On Wednesday, I walked the labyrinth on campus, and spent a lot of time writing — my own writing, not guided writing. It was late in the evening. I decided to do one last project before snack and bed, something I’d been wanting to do for awhile: make the Rilke poem I’ve memorized and repeat often into a little cartoon. For the pictures, I looked at my peers’ attendance cards, hanging from the walls, and I chose images that seemed to speak to the words in the panel, and I copied them as best I could. All the drawings are drawings I admired, made by hands and minds I did not know. Then I taped the cartoon to the classroom wall and left it there for the rest of the week.
It was the kind of space that makes a person want to leave behind gifts.
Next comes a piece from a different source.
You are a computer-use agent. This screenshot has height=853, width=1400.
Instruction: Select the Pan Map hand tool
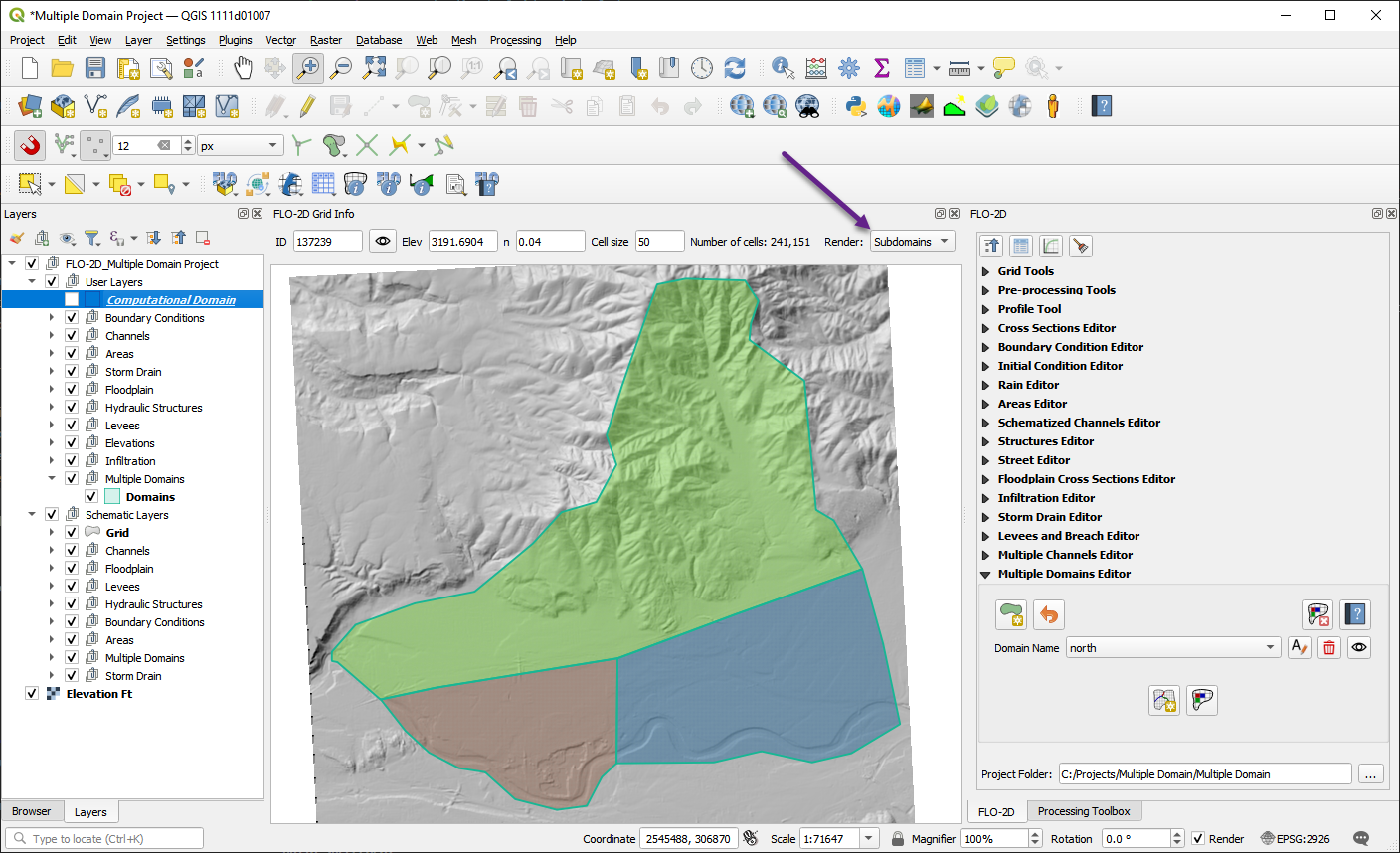[243, 68]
But on the last day, I untaped the cartoon from the wall and brought it home. It was the kind of space that makes a person want to believe she can bring what she found there home.
I know we were in another world, a bubble of creative vibes and chickpea scramble, but what was happening in the world was with us too, if at a remove. I mean, there we were in the United States of America during the week when the president spoke out in support of Nazis. There was pain and confusion in that classroom too. This feels like a crisis, said Lynda Barry, doesn’t it feel like a crisis? And everyone said yes. We are facing a crisis. What are we going to do about it? What are we going to do?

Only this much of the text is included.